Left: Faculty research assistant and master’s student Ashley Russell and Associate Dean Cristina Eisenberg. Russell is working with Eisenberg in the Indigenous Natural Resource Office and is a Miluk Coos and Pamunkey descendent, an enrolled citizen of the Confederated Tribes of Coos Lower Umpqua, and Siuslaw Indians and assistant director of culture and natural resources for the Tribes. Photo: Karl Maasdam

Cristina Eisenberg named a Beaver Research Champion
Cristina Eisenberg, the associate dean for inclusive excellence and Maybelle Clark Macdonald director of Tribal initiatives in natural resources, was named an Oregon State Beaver Research Champion.

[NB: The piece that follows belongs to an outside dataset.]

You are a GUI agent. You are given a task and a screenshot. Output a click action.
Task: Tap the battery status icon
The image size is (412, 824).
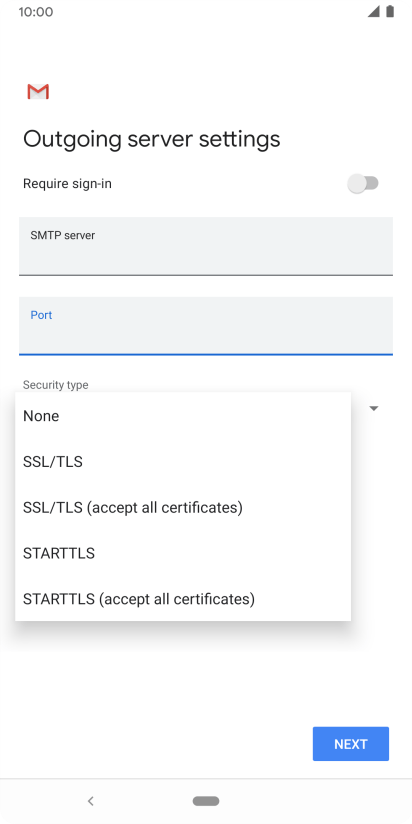coord(390,12)
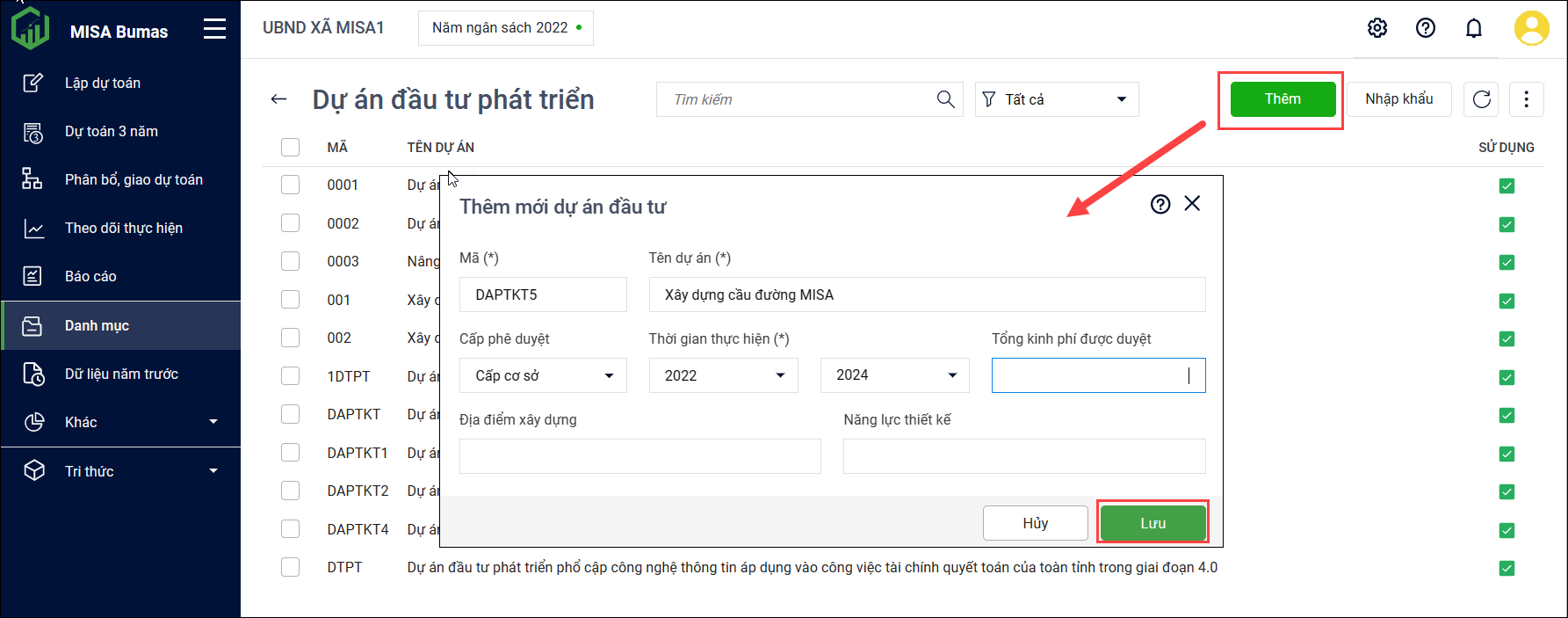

Eisenberg leads the Indigenous Natural Resource Office, and within it, the Traditional Ecological Knowledge Lab. In partnership with five Sovereign Tribes in Oregon, her team is weaving together Indigenous Knowledge with western science to help the Bureau of Land Management adapt its forests in Oregon to be more resilient to climate change. Eisenberg and Dean Tom DeLuca recently received a $1M grant to work with leaders from the U.S. Forest Service and Tribal Nations to convene a series of Tribal roundtables around the Pacific Northwest. This work is in direct response to President Biden’s Executive Order 14072, which calls for conserving and safeguarding mature and old-growth forests.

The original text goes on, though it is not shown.